Ms Maxwell was charged with six criminal counts, including four related to transporting minors for illegal sexual acts and two for perjury.
"Not guilty, your honour," Ms Maxwell said, after the judge asked her how she wished to plead to the charges. She waived the public reading of the indictment.
Ms Maxwell appeared by video from the Brooklyn jail where she is being held.
Her lawyers sought a bail package including a $5 million bond and home confinement with electronic monitoring.
Prosecutors wanted Ms Maxwell to remain in detention and opposed her bid for bail, calling her an "extreme" flight risk with no reason to stay in the United States.
Prosecutors said her wealth and multiple citizenships - American, French and British - also supported the need for detention.
Ms Maxwell, Epstein's former girlfriend, was arrested on 2 July in Bradford, New Hampshire, where authorities said she was hiding out at a 156-acre property she bought in December in an all-cash transaction with her identity shielded.
She has been held since 6 July at the Metropolitan Detention Center, a Brooklyn jail.
Epstein was charged in July 2019 with sexually exploiting dozens of girls and women from 2002 to 2005 at his homes in Manhattan and Palm Beach, Florida.
He took his own life at age 66 in a Manhattan jail.
Prosecutors accused Ms Maxwell of luring girls as young as 14 by asking them about their lives, schools and families and taking them shopping or to movies - acts, they said, that served as "the prequel" to Epstein's abuse.
Lawyers for Ms Maxwell had also said bail was justified because she might contract Covid-19 in jail.
Lawyers for Ms Maxwell said she moved to the New Hampshire property and changed her phone and email address in order to escape "unrelenting and intrusive media coverage".

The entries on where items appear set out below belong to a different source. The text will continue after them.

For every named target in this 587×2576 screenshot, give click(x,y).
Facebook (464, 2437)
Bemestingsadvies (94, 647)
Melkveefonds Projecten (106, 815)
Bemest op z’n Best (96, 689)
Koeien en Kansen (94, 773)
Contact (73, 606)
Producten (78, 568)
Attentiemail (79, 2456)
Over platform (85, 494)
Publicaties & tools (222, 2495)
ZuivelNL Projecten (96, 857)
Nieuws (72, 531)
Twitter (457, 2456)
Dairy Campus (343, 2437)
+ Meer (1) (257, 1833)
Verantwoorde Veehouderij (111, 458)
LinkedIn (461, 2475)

Prosecutors said that when FBI agents went to arrest Ghislaine Maxwell, they had to forcibly enter her home, where she hid in an interior room, and found a mobile phone wrapped in tin foil in an apparent effort to evade detection.
Ms Maxwell also used former British military personnel to guard her in New Hampshire, prosecutors said.
Her lawyers have previewed Ms Maxwell's possible defenses.
These include that her alleged misconduct occurred long ago and would be hard to prosecute, and that she was shielded by Epstein's 2007 plea agreement with federal prosecutors in Miami,which covered "any potential co-conspirators".